Let $i=\sqrt{-1}$
$$\frac{1}{\sqrt{-i}}=\frac{1}{\sqrt{(-1)i}}=\frac{1}{i\sqrt{i}}=\frac{-i}{\sqrt{i}}$$
And
$$\frac{1}{\sqrt{-i}}=\sqrt{\frac{1}{-i}}=\sqrt{\frac{-1}{i}}=\frac{i}{\sqrt{i}}$$
However,
$$\frac{-i}{\sqrt{i}}\ne\frac{i}{\sqrt{i}}$$
Where did I go wrong?
You are applying some well-known properties of the square root: $$\sqrt{ab}=\sqrt{a}\sqrt{b} \quad \mbox{and} \quad \sqrt{\frac{a}{b}} = \frac{\sqrt{a}}{\sqrt{b}}$$ but these do not hold in general. You probably saw and maybe even proved these for positive real numbers $a$ and $b$, but now you're applying them in a more general context - probably without asking yourself it these properties are still valid.
See also: Square roots of negative numbers.
To complement the other answer,
$\sqrt z$ is a multivalued function.

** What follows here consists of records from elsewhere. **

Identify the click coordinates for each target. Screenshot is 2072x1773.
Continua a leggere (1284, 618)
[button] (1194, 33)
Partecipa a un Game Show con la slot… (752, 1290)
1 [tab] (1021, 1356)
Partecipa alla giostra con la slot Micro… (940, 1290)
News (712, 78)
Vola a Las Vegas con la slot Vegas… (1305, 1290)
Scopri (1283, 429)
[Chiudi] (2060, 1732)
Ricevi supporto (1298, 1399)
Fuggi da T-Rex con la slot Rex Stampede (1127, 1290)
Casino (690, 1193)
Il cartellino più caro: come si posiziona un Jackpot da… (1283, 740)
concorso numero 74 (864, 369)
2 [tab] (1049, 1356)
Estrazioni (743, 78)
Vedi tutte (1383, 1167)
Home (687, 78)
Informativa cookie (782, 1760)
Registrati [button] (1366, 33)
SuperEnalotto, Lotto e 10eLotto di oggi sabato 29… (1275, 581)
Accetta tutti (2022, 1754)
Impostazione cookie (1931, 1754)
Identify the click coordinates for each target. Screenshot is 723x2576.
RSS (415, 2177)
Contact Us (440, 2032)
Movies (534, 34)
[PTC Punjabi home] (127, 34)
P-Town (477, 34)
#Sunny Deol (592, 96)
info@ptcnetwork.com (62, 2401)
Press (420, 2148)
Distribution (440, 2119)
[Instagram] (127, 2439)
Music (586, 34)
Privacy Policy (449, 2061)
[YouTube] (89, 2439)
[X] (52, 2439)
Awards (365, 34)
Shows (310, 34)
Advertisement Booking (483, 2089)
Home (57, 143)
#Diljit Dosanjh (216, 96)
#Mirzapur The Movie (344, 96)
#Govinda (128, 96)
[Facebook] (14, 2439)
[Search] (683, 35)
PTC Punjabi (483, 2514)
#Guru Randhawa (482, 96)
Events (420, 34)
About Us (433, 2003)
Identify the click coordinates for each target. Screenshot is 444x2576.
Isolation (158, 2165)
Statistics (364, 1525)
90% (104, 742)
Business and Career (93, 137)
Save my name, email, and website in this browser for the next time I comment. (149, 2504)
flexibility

Once you choose a branch of $\log$, say the principal branch $\log z= \ln |z| + i \arg z$, $\arg$ is the principal argument, taking values in $(-\pi,\pi]$, you define:
$$\sqrt z = e^{\frac12 \log z}$$
Then $\sqrt 1 = 1$ but $\sqrt{-1} \sqrt{-1} = i \times i = -1 \neq \sqrt{-1 \times -1}$, so this function (square root) is not multiplicative, i.e. in general we don't have $\sqrt{ab} = \sqrt a \sqrt b$.
If you take any other branch you can similarly show that the resulting function is not multiplicative.